FWR: You used a lot of visual elements from the original, though.
RM: Some of earliest discussions had to do with style and look. We knew we wanted to maintain the basic outlines of the Galactica herself, we all loved the way the Vipers looked in the original, so we wanted to keep that. We used some other elements as a homage to the original show, but other stuff we discarded. There was a sort of Egyptian motif in the original which we had to discard, because that mythology wasn’t playing as strongly in this story.

FWR: The show has a different visual style than most sci-fi shows…
RM: I wanted to try it in a more hand-held documentary style, and do the visual effects documentary style, which no one ever has tried to do before. Instead of doing these big, glorious computer-generated effect shots, let’s pretend you’ve got a camera out there in space. It gives you a deeper sense that you are there.

FWR: What is one thing you’ve found that you can’t get away with when doing science-fiction on television?
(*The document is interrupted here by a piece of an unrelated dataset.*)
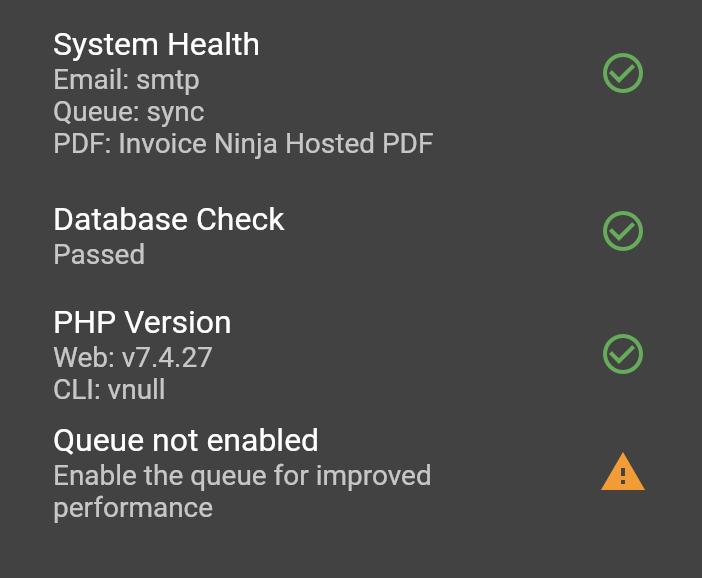Image resolution: width=702 pixels, height=578 pixels.
Task: Open the PHP Version heading
Action: tap(142, 322)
RM: You can’t get away with doing features on television. You can’t recreate the Star Wars experience on the TV screen. You have to craft sci-fi to fit in a much smaller box. It has to be more character –driven. Viewers aren’t tuning in every week to be wowed by your special effects and your wacky sci-fi idea of the week. They’re really tuning in to see that character again. People loved Star Trek: Next Generation because they fell in love with Picard and Data and Warf. The same goes for the original Star Trek. That’s what you have to focus on in TV. You don’t have the luxury of relying on spectacle.